Directions for this task: Copy, from the data below, every line that has "section" in it.

Records:
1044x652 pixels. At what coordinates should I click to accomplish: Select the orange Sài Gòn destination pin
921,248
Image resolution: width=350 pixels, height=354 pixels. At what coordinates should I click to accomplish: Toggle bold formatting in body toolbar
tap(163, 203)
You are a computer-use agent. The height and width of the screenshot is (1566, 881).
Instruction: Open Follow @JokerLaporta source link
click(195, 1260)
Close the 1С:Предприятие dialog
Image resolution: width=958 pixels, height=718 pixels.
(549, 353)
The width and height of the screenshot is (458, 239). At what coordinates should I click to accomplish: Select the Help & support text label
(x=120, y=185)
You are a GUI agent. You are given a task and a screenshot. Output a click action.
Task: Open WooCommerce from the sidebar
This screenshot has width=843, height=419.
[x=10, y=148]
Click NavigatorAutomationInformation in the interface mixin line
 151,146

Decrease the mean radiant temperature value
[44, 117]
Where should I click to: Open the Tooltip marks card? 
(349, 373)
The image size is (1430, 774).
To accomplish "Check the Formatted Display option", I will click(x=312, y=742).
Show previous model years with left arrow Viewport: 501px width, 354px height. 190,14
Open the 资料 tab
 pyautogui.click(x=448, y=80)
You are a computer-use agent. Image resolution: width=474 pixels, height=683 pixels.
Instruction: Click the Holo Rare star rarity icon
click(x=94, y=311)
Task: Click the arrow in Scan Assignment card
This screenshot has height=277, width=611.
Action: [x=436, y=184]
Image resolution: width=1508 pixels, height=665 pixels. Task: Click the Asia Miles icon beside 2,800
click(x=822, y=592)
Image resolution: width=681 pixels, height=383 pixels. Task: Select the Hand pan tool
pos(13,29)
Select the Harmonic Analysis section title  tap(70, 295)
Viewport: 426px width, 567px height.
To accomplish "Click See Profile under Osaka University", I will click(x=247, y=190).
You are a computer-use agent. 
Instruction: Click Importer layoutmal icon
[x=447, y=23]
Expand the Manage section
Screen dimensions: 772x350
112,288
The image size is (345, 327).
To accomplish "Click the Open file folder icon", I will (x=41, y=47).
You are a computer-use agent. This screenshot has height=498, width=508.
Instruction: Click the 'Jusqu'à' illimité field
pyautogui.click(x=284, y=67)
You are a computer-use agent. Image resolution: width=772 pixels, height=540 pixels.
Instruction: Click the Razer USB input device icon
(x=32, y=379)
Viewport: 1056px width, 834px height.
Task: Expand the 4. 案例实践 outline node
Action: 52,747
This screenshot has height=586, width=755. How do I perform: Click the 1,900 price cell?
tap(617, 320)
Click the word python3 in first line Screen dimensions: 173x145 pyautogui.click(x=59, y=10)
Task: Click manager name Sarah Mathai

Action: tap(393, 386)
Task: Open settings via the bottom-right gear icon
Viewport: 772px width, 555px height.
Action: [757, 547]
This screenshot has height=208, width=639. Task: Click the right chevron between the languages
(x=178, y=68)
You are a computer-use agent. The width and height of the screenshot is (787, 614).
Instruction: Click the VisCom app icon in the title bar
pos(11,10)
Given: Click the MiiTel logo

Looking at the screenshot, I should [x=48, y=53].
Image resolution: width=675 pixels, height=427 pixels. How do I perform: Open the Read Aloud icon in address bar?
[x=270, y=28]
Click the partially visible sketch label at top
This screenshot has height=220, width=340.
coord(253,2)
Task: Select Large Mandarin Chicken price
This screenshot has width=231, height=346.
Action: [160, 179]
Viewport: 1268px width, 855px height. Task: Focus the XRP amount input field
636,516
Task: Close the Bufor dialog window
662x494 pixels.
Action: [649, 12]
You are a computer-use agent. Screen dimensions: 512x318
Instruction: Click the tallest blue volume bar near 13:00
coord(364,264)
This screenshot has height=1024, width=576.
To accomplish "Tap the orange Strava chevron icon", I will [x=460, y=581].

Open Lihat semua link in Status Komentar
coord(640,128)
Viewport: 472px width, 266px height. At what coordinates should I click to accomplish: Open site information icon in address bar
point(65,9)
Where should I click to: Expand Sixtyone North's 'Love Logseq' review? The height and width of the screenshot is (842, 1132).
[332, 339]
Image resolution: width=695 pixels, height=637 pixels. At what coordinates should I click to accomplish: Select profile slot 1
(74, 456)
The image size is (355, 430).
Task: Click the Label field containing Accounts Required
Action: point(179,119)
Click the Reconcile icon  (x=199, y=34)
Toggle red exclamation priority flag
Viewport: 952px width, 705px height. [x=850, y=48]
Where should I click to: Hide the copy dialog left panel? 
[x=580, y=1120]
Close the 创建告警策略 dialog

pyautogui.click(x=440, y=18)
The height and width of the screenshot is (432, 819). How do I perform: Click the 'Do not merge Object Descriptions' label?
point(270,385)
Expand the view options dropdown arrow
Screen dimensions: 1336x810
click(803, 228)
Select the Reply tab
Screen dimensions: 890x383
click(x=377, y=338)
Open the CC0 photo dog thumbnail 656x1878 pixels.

Response area:
Select the Harmonic Analysis section title  tap(70, 295)
Expand the Manage section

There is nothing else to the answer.